**INFORMATION PROVIDED**
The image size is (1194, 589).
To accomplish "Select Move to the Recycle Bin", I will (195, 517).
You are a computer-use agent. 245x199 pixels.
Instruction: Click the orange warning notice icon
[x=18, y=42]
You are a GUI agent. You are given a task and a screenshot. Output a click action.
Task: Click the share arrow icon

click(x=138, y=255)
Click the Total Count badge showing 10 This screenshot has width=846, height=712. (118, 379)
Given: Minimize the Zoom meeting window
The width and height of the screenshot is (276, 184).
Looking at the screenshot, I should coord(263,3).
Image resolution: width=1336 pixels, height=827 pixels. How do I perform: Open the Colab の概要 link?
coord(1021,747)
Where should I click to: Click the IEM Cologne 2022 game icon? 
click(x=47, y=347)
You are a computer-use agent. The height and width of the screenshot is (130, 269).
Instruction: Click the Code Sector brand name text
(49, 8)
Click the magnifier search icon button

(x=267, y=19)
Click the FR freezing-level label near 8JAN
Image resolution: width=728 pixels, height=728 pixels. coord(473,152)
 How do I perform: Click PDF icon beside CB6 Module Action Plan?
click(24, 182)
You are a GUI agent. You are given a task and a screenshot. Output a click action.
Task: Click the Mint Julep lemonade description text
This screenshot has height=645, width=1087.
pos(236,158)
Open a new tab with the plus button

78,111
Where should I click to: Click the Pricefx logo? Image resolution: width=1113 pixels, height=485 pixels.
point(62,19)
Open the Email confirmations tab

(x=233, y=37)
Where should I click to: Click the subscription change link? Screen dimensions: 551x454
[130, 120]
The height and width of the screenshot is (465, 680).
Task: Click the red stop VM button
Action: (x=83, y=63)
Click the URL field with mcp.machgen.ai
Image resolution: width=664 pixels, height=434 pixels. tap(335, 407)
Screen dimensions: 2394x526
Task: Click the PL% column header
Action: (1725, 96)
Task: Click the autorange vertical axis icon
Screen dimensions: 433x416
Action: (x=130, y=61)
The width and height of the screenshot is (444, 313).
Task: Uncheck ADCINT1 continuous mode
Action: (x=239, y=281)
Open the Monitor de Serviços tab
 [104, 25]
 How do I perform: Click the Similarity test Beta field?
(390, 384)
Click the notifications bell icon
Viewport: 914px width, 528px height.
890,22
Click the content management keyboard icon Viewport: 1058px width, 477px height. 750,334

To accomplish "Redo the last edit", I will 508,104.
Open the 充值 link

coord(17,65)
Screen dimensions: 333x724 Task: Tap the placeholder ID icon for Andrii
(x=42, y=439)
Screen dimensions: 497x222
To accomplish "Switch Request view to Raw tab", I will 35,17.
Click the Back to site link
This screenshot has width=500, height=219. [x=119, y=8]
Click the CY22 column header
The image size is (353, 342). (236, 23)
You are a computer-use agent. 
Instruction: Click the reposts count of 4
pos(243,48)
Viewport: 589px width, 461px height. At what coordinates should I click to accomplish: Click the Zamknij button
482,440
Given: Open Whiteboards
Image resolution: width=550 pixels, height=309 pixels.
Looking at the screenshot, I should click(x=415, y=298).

**INSTRUCTIONS TO FOLLOW**
Faithfully reproduce all of the records, character for character.

**SOLUTION**
The image size is (1194, 589).
To accomplish "Select Move to the Recycle Bin", I will (195, 517).
You are a computer-use agent. 245x199 pixels.
Instruction: Click the orange warning notice icon
[x=18, y=42]
You are a GUI agent. You are given a task and a screenshot. Output a click action.
Task: Click the share arrow icon

click(x=138, y=255)
Click the Total Count badge showing 10 This screenshot has width=846, height=712. (118, 379)
Given: Minimize the Zoom meeting window
The width and height of the screenshot is (276, 184).
Looking at the screenshot, I should coord(263,3).
Image resolution: width=1336 pixels, height=827 pixels. How do I perform: Open the Colab の概要 link?
coord(1021,747)
Where should I click to: Click the IEM Cologne 2022 game icon? 
click(x=47, y=347)
You are a computer-use agent. The height and width of the screenshot is (130, 269).
Instruction: Click the Code Sector brand name text
(49, 8)
Click the magnifier search icon button

(x=267, y=19)
Click the FR freezing-level label near 8JAN
Image resolution: width=728 pixels, height=728 pixels. coord(473,152)
 How do I perform: Click PDF icon beside CB6 Module Action Plan?
click(24, 182)
You are a GUI agent. You are given a task and a screenshot. Output a click action.
Task: Click the Mint Julep lemonade description text
This screenshot has height=645, width=1087.
pos(236,158)
Open a new tab with the plus button

78,111
Where should I click to: Click the Pricefx logo? Image resolution: width=1113 pixels, height=485 pixels.
point(62,19)
Open the Email confirmations tab

(x=233, y=37)
Where should I click to: Click the subscription change link? Screen dimensions: 551x454
[130, 120]
The height and width of the screenshot is (465, 680).
Task: Click the red stop VM button
Action: (x=83, y=63)
Click the URL field with mcp.machgen.ai
Image resolution: width=664 pixels, height=434 pixels. tap(335, 407)
Screen dimensions: 2394x526
Task: Click the PL% column header
Action: (1725, 96)
Task: Click the autorange vertical axis icon
Screen dimensions: 433x416
Action: (x=130, y=61)
The width and height of the screenshot is (444, 313).
Task: Uncheck ADCINT1 continuous mode
Action: (x=239, y=281)
Open the Monitor de Serviços tab
 [104, 25]
 How do I perform: Click the Similarity test Beta field?
(390, 384)
Click the notifications bell icon
Viewport: 914px width, 528px height.
890,22
Click the content management keyboard icon Viewport: 1058px width, 477px height. 750,334

To accomplish "Redo the last edit", I will 508,104.
Open the 充值 link

coord(17,65)
Screen dimensions: 333x724 Task: Tap the placeholder ID icon for Andrii
(x=42, y=439)
Screen dimensions: 497x222
To accomplish "Switch Request view to Raw tab", I will 35,17.
Click the Back to site link
This screenshot has width=500, height=219. [x=119, y=8]
Click the CY22 column header
The image size is (353, 342). (236, 23)
You are a computer-use agent. 
Instruction: Click the reposts count of 4
pos(243,48)
Viewport: 589px width, 461px height. At what coordinates should I click to accomplish: Click the Zamknij button
482,440
Given: Open Whiteboards
Image resolution: width=550 pixels, height=309 pixels.
Looking at the screenshot, I should click(x=415, y=298).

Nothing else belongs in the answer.